The concept of acceleration has a central place in contemporary capitalist societies. For some this amounts to a “shrinkage to the present” and to a sense of capitalism’s inescapability within a fully 24/7 culture. For others it is to be embraced as the basis for an ultimate transcendence of capitalism itself. What is the philosophical meaning of “acceleration”? How does it relate to alternate conceptions of “modernity” and of “the new”?
David Cunningham: ‘Acceleration, Transition and the Idea of Socialism’
In his famous study of the ‘semantics of historical time’, Reinhart Koselleck suggested that ‘two specific temporal determinants characterize the new experience of transition: the expected otherness of the future and, associated with it, the alteration in the rhythm of temporal experience: acceleration, by means of which one’s own time is distinguished from what went before’. Yet recent accounts of the accelerated temporalities of contemporary capitalism have tended to stress, in fact, not so much the alterity of the future as what Paul Virilio calls a ‘futurism of the instant that has no future’. This paper explores the degree to which the ongoing crisis of socialism as a political project and idea (not least as this is manifested in dominant articulations of the Idea of Communism) can be understood, in part, through this shift, of which one consequence is a effacement of those difficult questions surrounding the temporalities of ‘transition’ itself, which come to be replaced instead by various fictions of apocalypse and exodus.
Frank Engster: ‘The Conditions of Acceleration: Money as a Technique of Measurement’
The argument of this paper is that in modern society acceleration began when money started to measure the valorisation of labour.
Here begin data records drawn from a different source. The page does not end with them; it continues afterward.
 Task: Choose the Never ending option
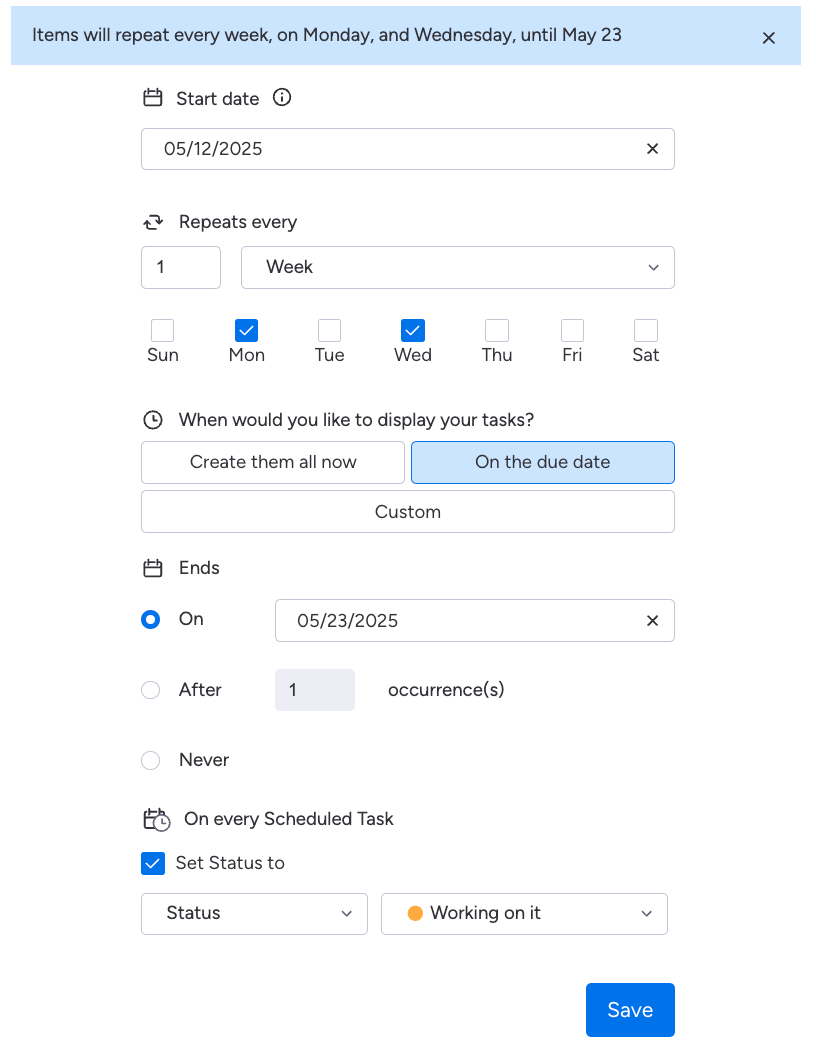(x=150, y=760)
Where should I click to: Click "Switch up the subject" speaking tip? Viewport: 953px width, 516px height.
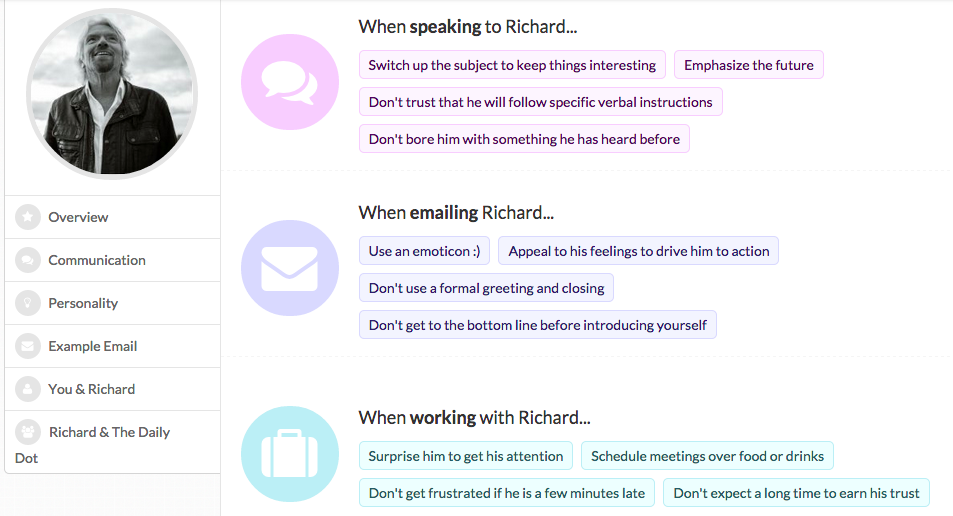point(512,65)
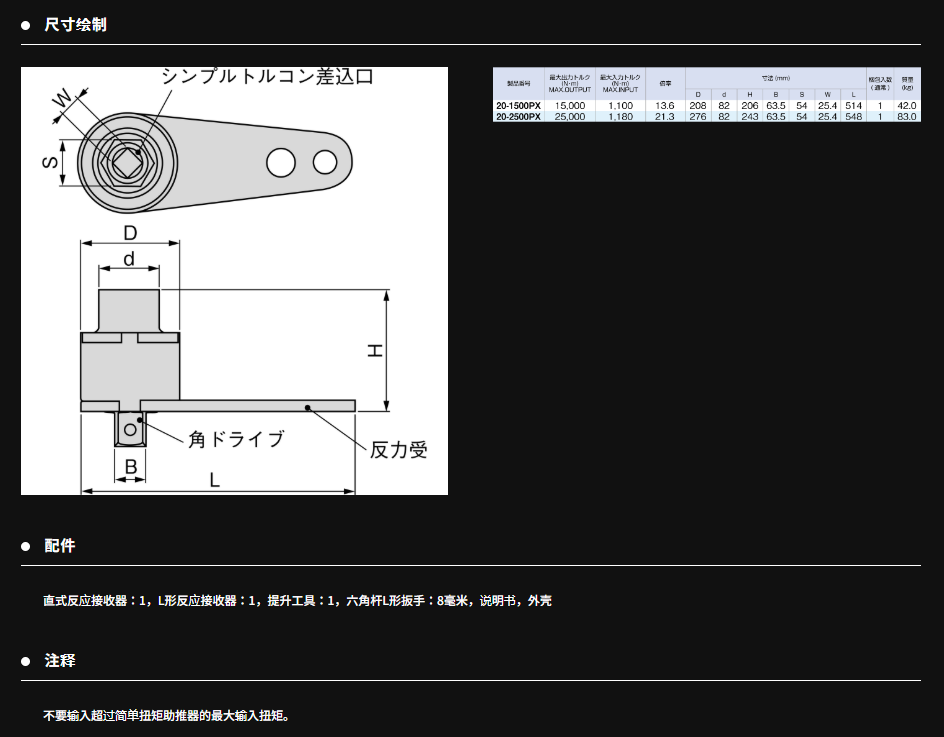This screenshot has height=737, width=944.
Task: Click the small hole at reaction arm tip
Action: 325,161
By measuring, money constitutes an ‘economy of time’. It is as if money takes time to measure a process that because of that measurement itself enters into relations of time and obtains its productive power by way of these relations, namely through the relations between living and dead labour and necessary and surplus labour-time. It is the measurement of these relations, and in particular the reduction of necessary labour-time, that appears as acceleration. In short: there is no acceleration without a measure – acceleration is temporalization by measuring productivity by time. And money, by quantifying productivity and circulating these quanta in its circles, became the technical means of this temporalization.
Nina Power: ‘Technology and Scale: Whose Future?’
This paper will critique the conceptions of temporality inherent in the accelerationist project, arguing that there is a fundamental sleight of hand when it comes to accelerationist theorising of the future in the present, in the sense that an often overheated rhetoric comes to stand in for a properly rigorous critical exploration of scale: sweeping statements about the power of technocapital to alter human futures omits to understand that our conception of time itself is a product of multiple modes of theorising, many of which are negative. Accelerationism fails to criticize the time of capital, rendering its theorising indistinguishable from the chrono-ideology of capital itself.